— What is required —
In the data that follows, find the line with "The image size is (800, 509)."; transcribe it, every later line up to the one with "The image size is (910, 639).", and that line as well, exactly and with no others.

— Dataset records —
-- Opening Marker --

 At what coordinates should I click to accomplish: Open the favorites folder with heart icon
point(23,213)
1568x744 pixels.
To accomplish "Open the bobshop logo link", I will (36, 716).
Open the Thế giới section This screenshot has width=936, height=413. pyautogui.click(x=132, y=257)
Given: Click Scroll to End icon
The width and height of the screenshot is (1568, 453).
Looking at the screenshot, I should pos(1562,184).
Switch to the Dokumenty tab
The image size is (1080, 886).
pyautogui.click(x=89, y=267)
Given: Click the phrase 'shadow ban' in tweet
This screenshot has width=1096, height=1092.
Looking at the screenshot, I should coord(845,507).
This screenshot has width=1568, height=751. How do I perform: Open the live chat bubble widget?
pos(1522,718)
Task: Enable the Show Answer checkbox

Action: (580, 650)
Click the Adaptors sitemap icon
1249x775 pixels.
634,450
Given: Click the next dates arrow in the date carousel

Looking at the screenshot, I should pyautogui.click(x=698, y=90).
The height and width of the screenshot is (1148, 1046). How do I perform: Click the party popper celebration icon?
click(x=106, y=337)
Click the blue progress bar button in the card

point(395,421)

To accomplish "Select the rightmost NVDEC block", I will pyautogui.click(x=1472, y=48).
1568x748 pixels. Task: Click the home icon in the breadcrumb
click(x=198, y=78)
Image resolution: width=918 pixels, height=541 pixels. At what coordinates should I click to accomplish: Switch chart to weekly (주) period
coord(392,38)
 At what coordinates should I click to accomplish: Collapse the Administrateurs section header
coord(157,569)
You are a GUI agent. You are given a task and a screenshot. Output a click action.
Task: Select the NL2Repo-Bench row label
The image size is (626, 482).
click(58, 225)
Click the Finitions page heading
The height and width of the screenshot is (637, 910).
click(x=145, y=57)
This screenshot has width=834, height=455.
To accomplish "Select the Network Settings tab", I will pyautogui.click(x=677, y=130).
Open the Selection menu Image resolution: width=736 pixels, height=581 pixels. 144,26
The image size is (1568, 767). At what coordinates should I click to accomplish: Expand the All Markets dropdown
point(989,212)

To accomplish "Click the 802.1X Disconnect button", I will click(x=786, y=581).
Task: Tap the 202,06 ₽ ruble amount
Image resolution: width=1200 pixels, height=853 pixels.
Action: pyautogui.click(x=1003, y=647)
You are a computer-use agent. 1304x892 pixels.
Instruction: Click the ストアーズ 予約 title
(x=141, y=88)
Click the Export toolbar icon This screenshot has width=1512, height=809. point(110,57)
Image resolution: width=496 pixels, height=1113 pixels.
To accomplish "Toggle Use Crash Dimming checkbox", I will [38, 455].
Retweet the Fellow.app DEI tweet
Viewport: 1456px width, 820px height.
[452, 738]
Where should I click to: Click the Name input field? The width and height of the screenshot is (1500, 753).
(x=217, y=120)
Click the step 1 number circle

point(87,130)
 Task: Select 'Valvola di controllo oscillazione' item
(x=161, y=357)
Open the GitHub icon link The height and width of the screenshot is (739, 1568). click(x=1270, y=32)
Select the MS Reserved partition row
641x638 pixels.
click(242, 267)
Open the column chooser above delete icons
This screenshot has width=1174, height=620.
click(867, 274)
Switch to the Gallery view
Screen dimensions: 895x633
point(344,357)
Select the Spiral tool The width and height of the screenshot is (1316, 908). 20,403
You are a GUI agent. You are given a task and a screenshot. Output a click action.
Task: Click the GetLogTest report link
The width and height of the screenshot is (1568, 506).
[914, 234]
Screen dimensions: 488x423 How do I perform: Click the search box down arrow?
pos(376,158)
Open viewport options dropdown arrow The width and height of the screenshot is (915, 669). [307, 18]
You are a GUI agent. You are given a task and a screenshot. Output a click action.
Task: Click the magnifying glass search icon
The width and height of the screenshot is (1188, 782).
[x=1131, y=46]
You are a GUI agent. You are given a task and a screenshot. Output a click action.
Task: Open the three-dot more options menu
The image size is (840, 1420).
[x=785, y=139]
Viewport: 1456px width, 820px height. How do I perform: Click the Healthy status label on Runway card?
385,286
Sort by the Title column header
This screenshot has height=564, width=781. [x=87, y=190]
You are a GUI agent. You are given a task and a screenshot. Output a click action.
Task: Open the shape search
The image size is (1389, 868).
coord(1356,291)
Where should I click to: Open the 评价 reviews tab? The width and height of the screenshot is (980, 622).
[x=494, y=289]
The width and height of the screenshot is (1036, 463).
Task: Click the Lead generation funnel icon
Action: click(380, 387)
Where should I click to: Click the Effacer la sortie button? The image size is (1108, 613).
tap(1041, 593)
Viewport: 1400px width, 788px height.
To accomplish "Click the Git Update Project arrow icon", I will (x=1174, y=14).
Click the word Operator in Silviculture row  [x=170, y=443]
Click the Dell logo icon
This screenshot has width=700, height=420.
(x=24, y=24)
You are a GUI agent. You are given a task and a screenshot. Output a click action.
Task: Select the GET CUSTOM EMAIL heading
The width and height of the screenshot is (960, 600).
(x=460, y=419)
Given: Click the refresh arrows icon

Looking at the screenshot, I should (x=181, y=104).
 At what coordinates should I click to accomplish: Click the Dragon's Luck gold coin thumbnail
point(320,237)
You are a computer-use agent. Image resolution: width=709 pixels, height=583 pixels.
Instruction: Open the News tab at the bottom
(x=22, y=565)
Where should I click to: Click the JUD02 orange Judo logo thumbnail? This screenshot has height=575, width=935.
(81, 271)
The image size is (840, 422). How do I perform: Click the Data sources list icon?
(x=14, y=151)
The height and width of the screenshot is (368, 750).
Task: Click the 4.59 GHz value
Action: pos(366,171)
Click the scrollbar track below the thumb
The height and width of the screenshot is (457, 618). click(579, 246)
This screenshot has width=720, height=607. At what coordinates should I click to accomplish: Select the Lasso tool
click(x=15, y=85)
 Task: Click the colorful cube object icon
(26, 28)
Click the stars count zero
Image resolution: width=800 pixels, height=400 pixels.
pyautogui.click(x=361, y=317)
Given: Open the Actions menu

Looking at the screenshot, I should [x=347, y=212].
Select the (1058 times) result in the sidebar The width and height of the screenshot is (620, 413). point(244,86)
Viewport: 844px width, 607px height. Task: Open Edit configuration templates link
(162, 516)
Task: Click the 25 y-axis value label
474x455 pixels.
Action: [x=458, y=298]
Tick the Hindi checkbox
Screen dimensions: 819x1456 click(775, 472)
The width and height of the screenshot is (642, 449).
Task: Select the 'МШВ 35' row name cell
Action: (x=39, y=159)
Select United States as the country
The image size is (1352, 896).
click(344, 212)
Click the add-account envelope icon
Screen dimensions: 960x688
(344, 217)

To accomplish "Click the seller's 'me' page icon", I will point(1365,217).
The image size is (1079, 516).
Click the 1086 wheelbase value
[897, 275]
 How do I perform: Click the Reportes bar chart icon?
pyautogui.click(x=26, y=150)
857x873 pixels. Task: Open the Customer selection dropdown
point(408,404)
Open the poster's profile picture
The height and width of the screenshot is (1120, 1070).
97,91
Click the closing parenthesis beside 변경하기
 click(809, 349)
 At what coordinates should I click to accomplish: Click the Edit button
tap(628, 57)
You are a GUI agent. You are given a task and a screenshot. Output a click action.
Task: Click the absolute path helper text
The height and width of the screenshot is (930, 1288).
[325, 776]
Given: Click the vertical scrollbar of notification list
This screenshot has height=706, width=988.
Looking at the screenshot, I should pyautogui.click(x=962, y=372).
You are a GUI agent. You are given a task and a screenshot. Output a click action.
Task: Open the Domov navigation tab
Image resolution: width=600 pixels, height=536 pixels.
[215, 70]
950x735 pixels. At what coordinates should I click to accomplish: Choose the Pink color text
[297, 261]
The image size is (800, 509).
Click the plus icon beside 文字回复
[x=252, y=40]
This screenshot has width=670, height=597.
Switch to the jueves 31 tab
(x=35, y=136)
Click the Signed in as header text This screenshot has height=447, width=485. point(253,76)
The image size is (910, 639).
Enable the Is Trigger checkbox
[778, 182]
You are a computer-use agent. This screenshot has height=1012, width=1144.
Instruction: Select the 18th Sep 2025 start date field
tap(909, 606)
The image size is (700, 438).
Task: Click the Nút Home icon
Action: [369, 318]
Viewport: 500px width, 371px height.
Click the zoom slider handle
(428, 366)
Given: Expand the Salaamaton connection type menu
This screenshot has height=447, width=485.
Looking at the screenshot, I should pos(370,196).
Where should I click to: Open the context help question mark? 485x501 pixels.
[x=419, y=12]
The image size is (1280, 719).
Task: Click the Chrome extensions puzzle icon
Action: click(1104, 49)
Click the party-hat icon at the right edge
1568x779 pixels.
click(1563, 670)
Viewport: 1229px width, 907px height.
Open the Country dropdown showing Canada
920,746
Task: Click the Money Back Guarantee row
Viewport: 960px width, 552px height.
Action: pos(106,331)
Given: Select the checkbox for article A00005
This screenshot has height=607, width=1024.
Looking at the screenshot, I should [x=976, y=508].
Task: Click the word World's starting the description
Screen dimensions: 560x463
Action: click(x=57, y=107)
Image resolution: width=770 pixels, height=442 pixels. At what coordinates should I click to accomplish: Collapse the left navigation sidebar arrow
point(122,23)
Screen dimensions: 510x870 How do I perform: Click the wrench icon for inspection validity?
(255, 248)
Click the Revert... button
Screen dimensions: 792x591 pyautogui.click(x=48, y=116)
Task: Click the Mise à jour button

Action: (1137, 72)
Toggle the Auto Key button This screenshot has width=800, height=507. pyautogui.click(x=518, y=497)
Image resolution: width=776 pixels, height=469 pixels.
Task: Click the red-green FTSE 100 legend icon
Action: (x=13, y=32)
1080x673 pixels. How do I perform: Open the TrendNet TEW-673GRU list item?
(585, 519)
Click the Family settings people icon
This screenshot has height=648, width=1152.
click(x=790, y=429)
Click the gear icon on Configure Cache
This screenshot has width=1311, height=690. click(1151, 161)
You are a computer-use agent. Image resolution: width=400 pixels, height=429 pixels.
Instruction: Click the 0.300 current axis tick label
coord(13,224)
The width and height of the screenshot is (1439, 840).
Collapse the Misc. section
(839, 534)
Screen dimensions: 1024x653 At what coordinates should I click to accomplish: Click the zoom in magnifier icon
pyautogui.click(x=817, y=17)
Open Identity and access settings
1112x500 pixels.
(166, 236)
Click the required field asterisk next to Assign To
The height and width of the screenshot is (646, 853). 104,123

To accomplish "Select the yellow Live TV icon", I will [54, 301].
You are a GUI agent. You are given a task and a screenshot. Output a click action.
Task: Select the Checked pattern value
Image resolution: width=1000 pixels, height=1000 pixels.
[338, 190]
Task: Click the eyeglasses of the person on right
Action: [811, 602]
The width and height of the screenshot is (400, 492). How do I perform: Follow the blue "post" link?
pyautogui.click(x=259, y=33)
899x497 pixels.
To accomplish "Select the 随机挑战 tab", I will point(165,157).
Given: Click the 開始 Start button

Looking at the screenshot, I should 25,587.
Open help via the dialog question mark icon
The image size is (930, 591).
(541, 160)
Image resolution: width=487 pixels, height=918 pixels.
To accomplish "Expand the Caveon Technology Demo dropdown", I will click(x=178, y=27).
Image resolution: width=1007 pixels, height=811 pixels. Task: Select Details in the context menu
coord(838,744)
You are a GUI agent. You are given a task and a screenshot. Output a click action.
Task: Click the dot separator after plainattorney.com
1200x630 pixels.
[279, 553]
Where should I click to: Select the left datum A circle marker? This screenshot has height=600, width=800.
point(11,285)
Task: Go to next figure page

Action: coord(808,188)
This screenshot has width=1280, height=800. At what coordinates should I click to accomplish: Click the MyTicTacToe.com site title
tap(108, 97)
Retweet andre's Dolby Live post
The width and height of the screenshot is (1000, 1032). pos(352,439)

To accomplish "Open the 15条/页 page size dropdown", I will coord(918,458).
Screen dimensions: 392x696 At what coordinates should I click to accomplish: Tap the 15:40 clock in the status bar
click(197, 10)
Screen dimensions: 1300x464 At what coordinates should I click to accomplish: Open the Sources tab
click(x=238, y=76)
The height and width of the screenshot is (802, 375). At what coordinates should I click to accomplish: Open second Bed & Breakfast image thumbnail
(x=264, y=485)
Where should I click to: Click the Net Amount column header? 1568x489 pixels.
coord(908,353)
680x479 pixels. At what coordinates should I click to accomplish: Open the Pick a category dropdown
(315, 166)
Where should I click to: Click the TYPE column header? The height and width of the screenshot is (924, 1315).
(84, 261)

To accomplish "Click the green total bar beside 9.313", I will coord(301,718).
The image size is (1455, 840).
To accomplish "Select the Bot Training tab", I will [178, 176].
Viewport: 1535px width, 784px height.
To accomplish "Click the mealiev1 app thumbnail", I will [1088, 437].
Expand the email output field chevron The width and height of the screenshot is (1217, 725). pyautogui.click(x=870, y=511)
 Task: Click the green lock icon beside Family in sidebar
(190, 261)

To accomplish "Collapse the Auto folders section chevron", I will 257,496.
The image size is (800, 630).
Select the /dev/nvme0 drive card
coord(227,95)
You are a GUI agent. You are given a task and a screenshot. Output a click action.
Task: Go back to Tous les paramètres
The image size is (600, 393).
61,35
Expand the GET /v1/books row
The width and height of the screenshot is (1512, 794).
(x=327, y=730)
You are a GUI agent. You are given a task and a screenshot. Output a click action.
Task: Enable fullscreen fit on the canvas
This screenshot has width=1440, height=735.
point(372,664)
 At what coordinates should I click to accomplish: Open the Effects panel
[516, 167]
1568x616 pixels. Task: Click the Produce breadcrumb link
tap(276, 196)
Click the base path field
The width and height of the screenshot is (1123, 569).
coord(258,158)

-- Closing Marker --

— Your solution —
The image size is (800, 509).
Click the plus icon beside 文字回复
[x=252, y=40]
This screenshot has width=670, height=597.
Switch to the jueves 31 tab
(x=35, y=136)
Click the Signed in as header text This screenshot has height=447, width=485. point(253,76)
The image size is (910, 639).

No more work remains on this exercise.